Postby Enlightened2B » Tue Aug 01, 2017 5:06 pm

Consider that when you don't realize you're dreaming, you don't question anything. You think you are only the dream character. Sure, life is difficult at times, only because you repeat the same patterns unconsciously.

Then, when you have even a glimpse that you are dreaming, you can never go 'back' to being ONLY that dream character anymore. When that happened for me, at first it was blissful for months, but then anxiety surfaced big time about a year later, as the sense of responsibility increased for me and questions arose of who are we, why are we here, what is all of this.....none of which I had questioned prior to my awakening, including the integration of my experience which is hard to explain in words. It was a very difficult transition/awakening process for me, plus dealing with chronic health issues did guide me into working with therapy and looking at my childhood (which was incredibly beneficial). So, while yes, the past did not happen in an objective sense, and no, we should not all be going around and digging up our past, ......sometimes, that can be a point of denial for certain people who are too afraid to embrace their own pain. Moving into pain, fear and darkness for me has been/is the pathway home. Not saying....."it never happened". But,how could I embrace the darkness if I am completely unaware of 'what the darkness is'? Darkness has been the contrast/gateway/catalyst into moving me into the light.

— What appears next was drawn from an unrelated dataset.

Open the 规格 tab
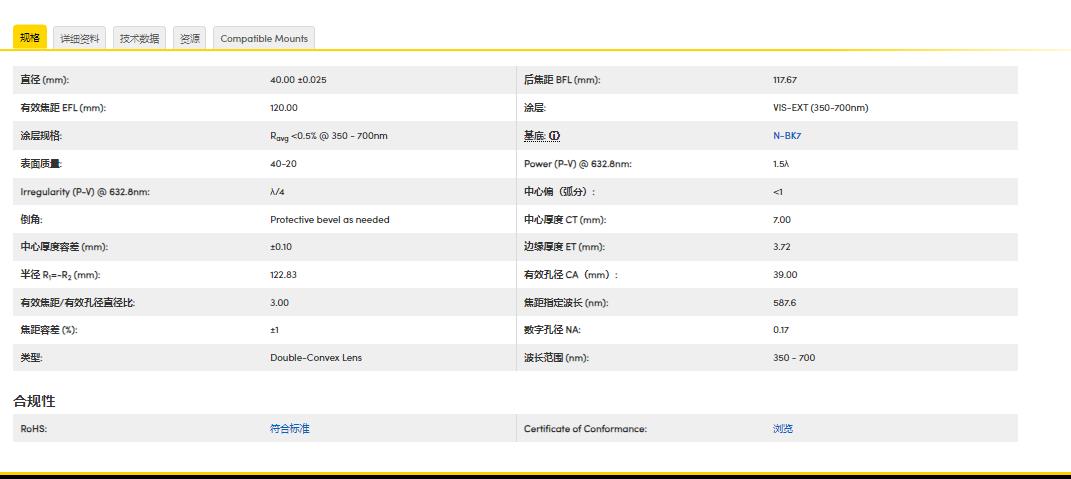This screenshot has width=1071, height=479. pyautogui.click(x=29, y=38)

So, I don't really look so much at it, as though the past never happened, because the past IS stored in your body. All of your beliefs are stored in your body and they will surface and manifest outwardly until you integrate them, and too many people approach that perspective from a sense of suppressing the stuff they don't want to bring into the light. However, instead, I see it more so that the past stories are what are no longer present. If you're continually living in those stories, then you're not living in the present. It's the stories we keep believing in our minds which keep that past alive. However, there is a way to integrate those old memories in your body without buying into the stories anymore.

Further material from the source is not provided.